Mais pas toujours. Chez l'homme, deux gènes d'origine rétrovirale, introduits chez les primates voilà quelque 40 millions d'années, codent pour des molécules appelées syncytines, et qui sont présentes dans le placenta. "Nous avons d'abord recherché chez la souris les gènes homologues, qui se sont révélés avoir été introduits il y a environ 20 millions d'années, raconte M. Heidmann. Puis nous avons manipulé les souris de manière à "éteindre" les gènes en question. Les souris chez lesquelles ces séquences étaient inactivées ne pouvaient mener à bien une gestation pour cause de placenta non fonctionnel." Voilà qui démontre le caractère nécessaire de ces gènes dans la placentation.

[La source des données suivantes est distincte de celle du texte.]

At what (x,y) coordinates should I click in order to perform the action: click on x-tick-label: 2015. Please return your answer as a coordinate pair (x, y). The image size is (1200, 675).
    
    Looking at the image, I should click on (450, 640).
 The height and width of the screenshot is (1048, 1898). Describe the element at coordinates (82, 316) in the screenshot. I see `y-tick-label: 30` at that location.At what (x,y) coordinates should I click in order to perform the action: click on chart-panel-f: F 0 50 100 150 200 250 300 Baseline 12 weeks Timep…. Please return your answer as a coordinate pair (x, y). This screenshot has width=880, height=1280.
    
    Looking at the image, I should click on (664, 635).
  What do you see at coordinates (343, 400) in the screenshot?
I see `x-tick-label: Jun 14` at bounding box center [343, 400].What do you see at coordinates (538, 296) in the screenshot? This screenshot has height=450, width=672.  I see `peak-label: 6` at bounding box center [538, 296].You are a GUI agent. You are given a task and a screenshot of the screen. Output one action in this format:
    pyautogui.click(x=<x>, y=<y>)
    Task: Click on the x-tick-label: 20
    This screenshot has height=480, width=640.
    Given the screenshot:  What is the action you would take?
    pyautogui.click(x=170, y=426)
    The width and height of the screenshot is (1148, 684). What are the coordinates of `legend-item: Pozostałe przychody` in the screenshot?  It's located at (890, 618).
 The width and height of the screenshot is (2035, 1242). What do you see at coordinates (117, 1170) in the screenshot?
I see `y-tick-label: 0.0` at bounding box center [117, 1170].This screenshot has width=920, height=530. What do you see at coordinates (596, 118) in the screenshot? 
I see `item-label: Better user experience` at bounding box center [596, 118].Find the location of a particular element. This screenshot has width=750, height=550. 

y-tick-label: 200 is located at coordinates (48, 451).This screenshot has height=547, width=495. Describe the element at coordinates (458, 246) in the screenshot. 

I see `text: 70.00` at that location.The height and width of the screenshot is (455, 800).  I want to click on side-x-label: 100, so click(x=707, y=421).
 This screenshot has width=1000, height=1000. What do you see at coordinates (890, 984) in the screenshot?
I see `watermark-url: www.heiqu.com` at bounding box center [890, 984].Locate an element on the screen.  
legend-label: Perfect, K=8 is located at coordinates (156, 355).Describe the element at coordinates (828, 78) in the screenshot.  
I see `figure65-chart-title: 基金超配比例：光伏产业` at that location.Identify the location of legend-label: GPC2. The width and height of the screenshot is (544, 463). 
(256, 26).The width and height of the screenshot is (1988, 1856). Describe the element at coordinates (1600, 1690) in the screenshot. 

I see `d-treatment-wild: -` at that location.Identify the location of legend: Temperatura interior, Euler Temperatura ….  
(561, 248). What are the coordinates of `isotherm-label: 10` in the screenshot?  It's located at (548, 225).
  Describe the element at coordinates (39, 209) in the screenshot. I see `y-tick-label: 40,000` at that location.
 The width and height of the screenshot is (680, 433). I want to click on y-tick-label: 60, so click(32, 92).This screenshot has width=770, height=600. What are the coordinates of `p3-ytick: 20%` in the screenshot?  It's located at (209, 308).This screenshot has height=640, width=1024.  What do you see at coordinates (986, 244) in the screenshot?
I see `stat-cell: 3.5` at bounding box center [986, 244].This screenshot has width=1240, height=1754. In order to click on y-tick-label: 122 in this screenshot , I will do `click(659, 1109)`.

Qu'y a-t-il, dans ces syncytines, de si nécessaire à la formation du placenta ? "Pour qu'ils puissent pénétrer dans la cellule hôte, les rétrovirus ont la faculté de faire fusionner la membrane de leur enveloppe avec la paroi cellulaire, explique M. Heidmann. Cette fusion de deux membranes est rendue possible par les syncytines puisque ce sont elles qui interagissent avec la surface de la cellule qui va être infectée." Or ce mécanisme de fusion membranaire permet la formation de structures géantes appelées "syncytia" et constituées par la réunion de cellules individuelles... Une structure que l'on retrouve dans le placenta, à l'interface entre le foetus et la mère.
Les virus ont sans doute transmis une autre propriété aux organismes placentaires : celle de l'immunosuppression. En "désactivant" le système immunitaire localement et temporairement, cette propriété permettrait le développement du foetus in utero sans susciter de rejet de la part de la mère. Le placenta est en effet un organe foetal et non un organe maternel. Un corps étranger, en quelque sorte, qui demeure toléré pendant la gestation.
Du coup, l'"invention" de la placentation pourrait être, pour une large part, mise au crédit du monde viral - dont les biologistes se demandent s'il faut ranger les représentants parmi les organismes vivants ou parmi les assemblages inertes de macromolécules. Voilà qui prend à contre-pied l'idée simple selon laquelle les virus ne participeraient à l'évolution des espèces qu'en éradiquant sporadiquement des individus, participant ainsi aux mécanismes de sélection naturelle.
"La question qui se pose est en effet de savoir comment un événement aussi rare et accidentel que l'entrée d'un rétrovirus dans une cellule germinale peut jouer un rôle déterminant dans l'émergence d'un phénomène biologique aussi crucial que la placentation", ajoute M. Heidmann. Les auteurs n'en forment pas moins l'hypothèse audacieuse - qui doit encore être étayée - que l'apparition des mammifères et de leur curieux mode de reproduction ait pu avoir été suscitée par l'introduction, dans le génome de leur ancêtre commun, d'un rétrovirus primordial. Il y a cependant un hic. S'il a eu lieu, cet événement se serait produit il y a quelque 100 millions d'années, alors même que les gènes rétroviraux de syncytine aujourd'hui présents chez les primates ont été introduits il y a seulement 40 millions d'années. Chez les rongeurs, l'introduction de ces séquences ne remonte même qu'à 20 millions d'années. "Il est possible que des infections successives se soient produites au cours de l'évolution et que les gènes nécessaires à la placentation aient été progressivement remplacés au sein de chaque espèce, répond M. Heidmann. Cela expliquerait pourquoi tous les mammifères ne disposent pas tous strictement du même fonctionnement placentaire."